李茜楠, 曹 威, 崔金金, 李述峰, 田 振, 田 野. 结构重构相关因子对无结构性心脏病房颤患者左房结构重构程度的预测[J]. 心脏杂志, 2012, 24(3): 347-349.
    引用本文: 李茜楠, 曹 威, 崔金金, 李述峰, 田 振, 田 野. 结构重构相关因子对无结构性心脏病房颤患者左房结构重构程度的预测[J]. 心脏杂志, 2012, 24(3): 347-349.
    Structural remodeling-related factors can predict structural remodeling of left atrium in patients with atrial fibrillation without structural heart disease[J]. Chinese Heart Journal, 2012, 24(3): 347-349.
    Citation: Structural remodeling-related factors can predict structural remodeling of left atrium in patients with atrial fibrillation without structural heart disease[J]. Chinese Heart Journal, 2012, 24(3): 347-349.

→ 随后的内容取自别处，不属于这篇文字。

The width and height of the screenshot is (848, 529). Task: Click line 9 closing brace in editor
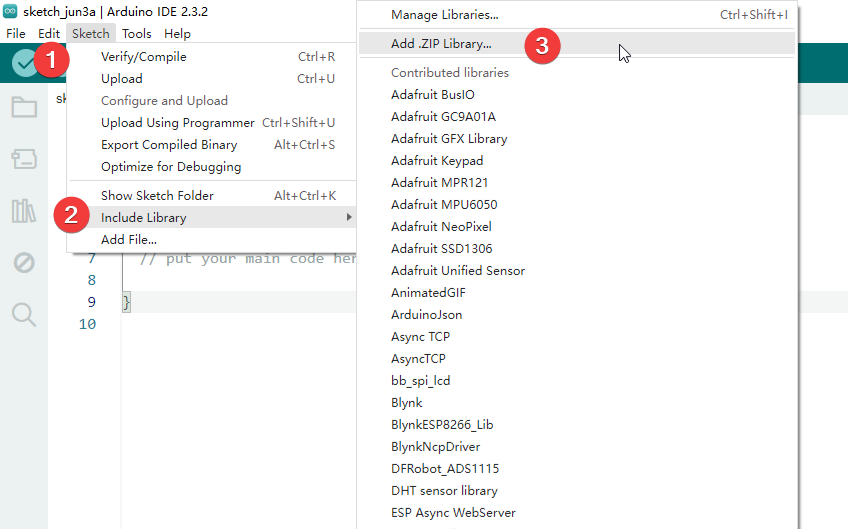pos(126,302)
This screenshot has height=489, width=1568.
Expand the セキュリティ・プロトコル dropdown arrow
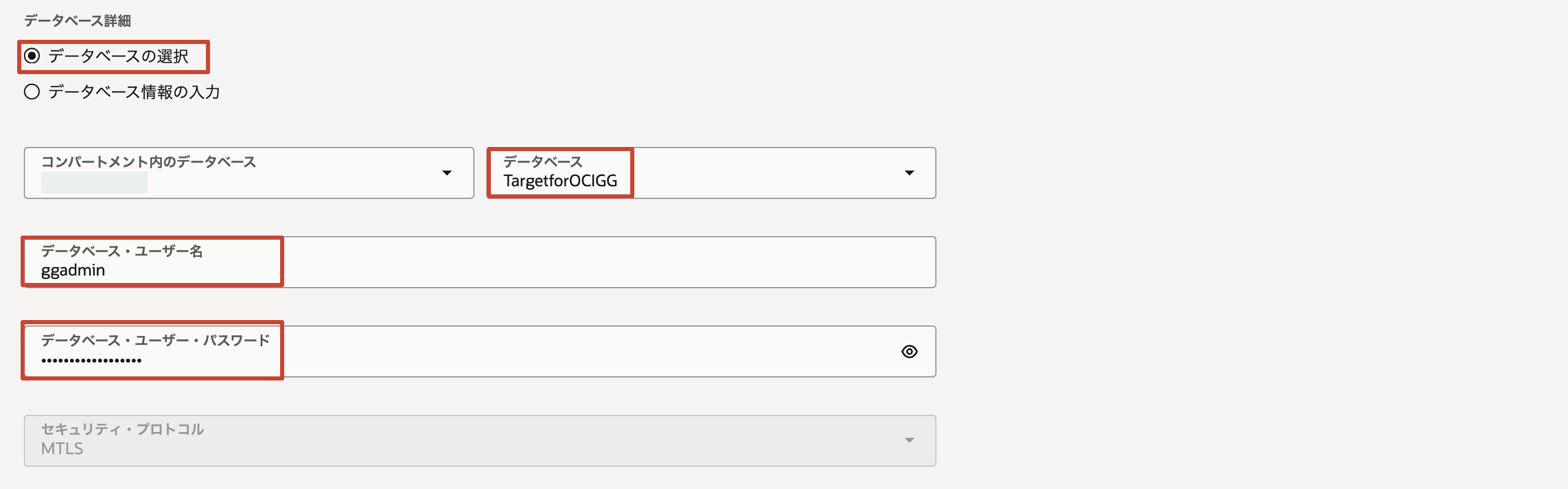tap(909, 440)
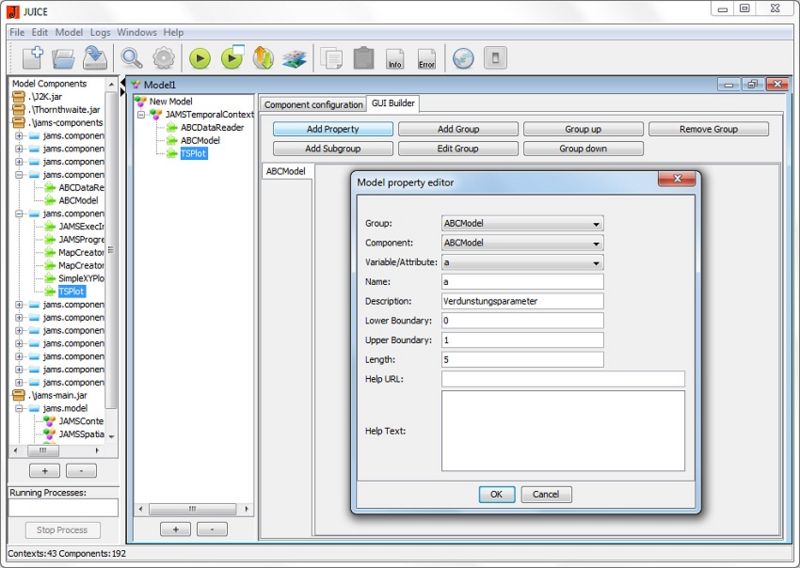Click the Description text field
The height and width of the screenshot is (568, 800).
click(x=522, y=301)
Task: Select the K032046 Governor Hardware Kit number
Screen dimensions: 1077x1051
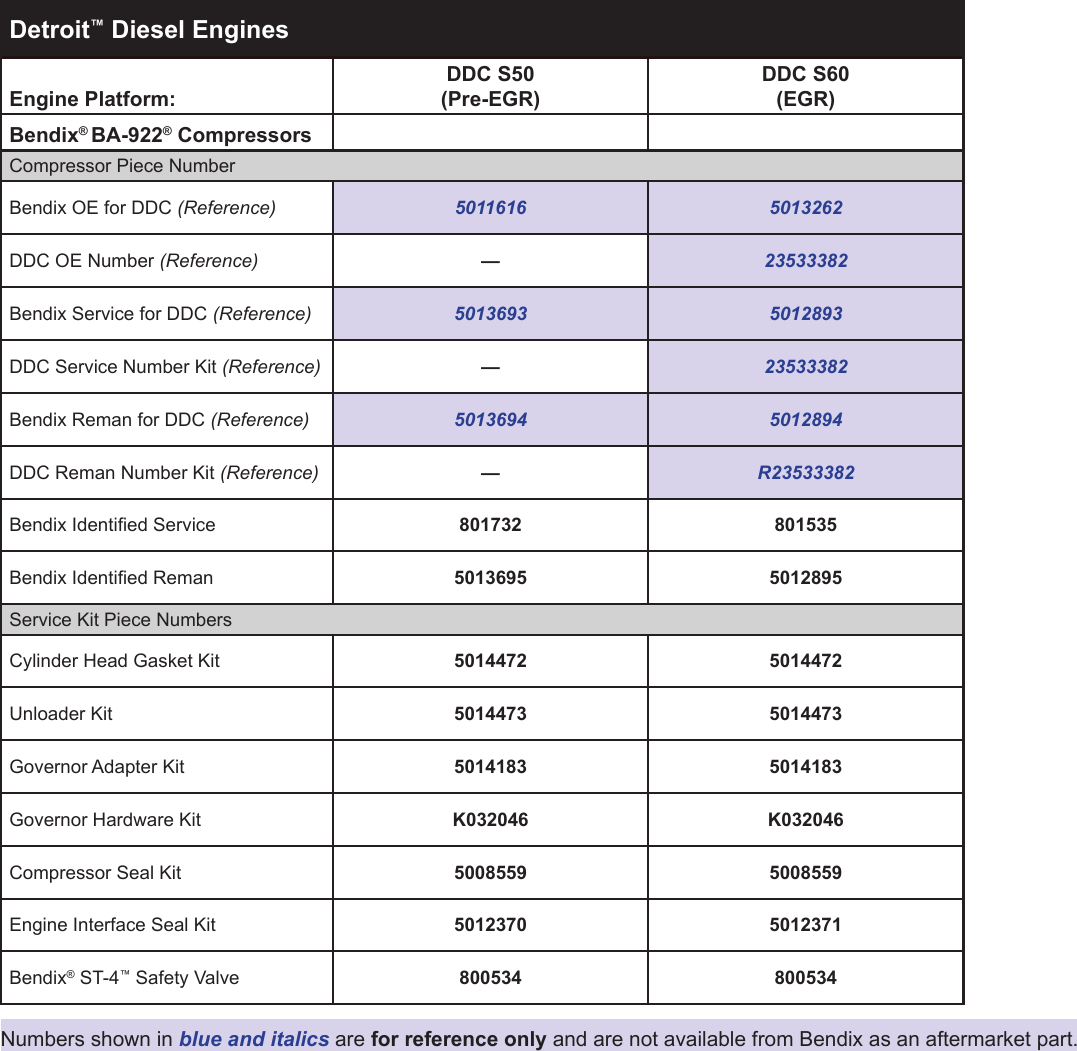Action: 490,819
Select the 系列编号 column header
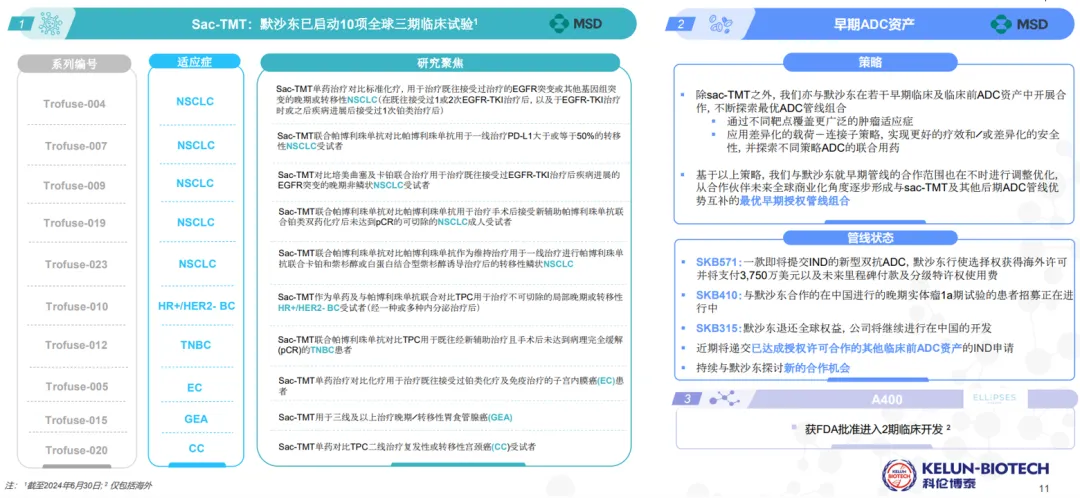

    结构重构相关因子对无结构性心脏病房颤患者左房结构重构程度的预测

    Structural remodeling-related factors can predict structural remodeling of left atrium in patients with atrial fibrillation without structural heart disease

    • 摘要: 目的:探讨无结构性心脏病房颤患者的左房或右房基质金属蛋白酶-9(MMP-9)、金属蛋白酶组织抑制因子-1(TIMP-1)、转化生长因子-β1(TGF-β1)和碱性成纤维细胞生长因子(bFGF)血清水平与心房结构重构的关系。方法: 通过ELISA方法检测42例无结构性心脏病房颤患者及17例阵发性室上速或预激综合征患者左房和右房中血清的MMP-9、TIMP-1、TGF-β1和bFGF水平,并使用超声心动图测量左心房长径。分析血清中上述细胞因子的水平与房颤左房结构重构程度的关系。结果: 房颤组左房内径(36±7) mm显著高于对照组(31±4) mm(P<0.01);房颤组左房血清MMP-9为(3037±804) ng/L,明显高于对照组(2439±663) ng/L(P<0.01)和右房(2635±9308) ng/L(P<0.05),但右房血清MMP-9与对照组相比未见显著性差异;与对照组相比,房颤组TIMP-1明显降低(P<0.05),TGF-β1明显升高(P<0.01),bFGF无显著性差异;MMP-9/TIMP-1与左房内径呈正相关。结论: MMP-9、TIMP-1和TGF-β1与房颤相关,并可提示房颤的结构重构程度。

       

      Abstract: AIM:To investigate the significance of matrix metalloproteinases-9 (MMP-9), tissue inhibitor of metalloproteinase-1 (TIMP-1), transforming growth factor-beta 1 (TGF-β1) and basic fibroblast growth factor (bFGF) serum level related to atrial structural remodeling in atrial fibrillation (AF) patients without structural heart disease. METHODS: Serum samples were taken from, respectively, left atrium and right atrium of 42 AF patients without structural heart disease and 17 paroxysmal supraventricular tachycardia or patients with Wolff-Parkinson-White (WPW) syndrome who underwent catheter ablation. Pre-ablation plasma concentrations of MMP-9, TIMP-1, TGF-β1 and bFGF were evaluated by ELISA. Left atrial diameter (LAD) was detected by echocardiography. RESULTS: LAD in AF group (36±7) mm was statistically higher than in control group (31±4) mm. MMP-9 serum level of the left atrium in the AF group (3037±804) pg/ml was statistically higher than in the control group (2439±663) pg/ml (P<0.01) and the level in the right atrium (2635±930.38) pg/ml (P<0.05). Right atrium MMP-9 levels in the AF group (2635.35±930.38) pg/ml were similar to the control group (2762.34±802.53) pg/ml (P>0.05). TIMP-1 level in AF group was statistically lower than in control group (P<0.05) and TGF-β1 level in the AF group was statistically higher than control group (P<0.05). No significant difference in bFGF level was found between AF and control groups. MMP9 serum level and LAD in AF group was linearly correlated (0.447, P<0.01). CONCLUSIONS: MMP-9, TIMP-1 and TGF-β1 are closely related to the occurrence of AF and can be used to predict the structural remodeling of left atrium in patients with AF.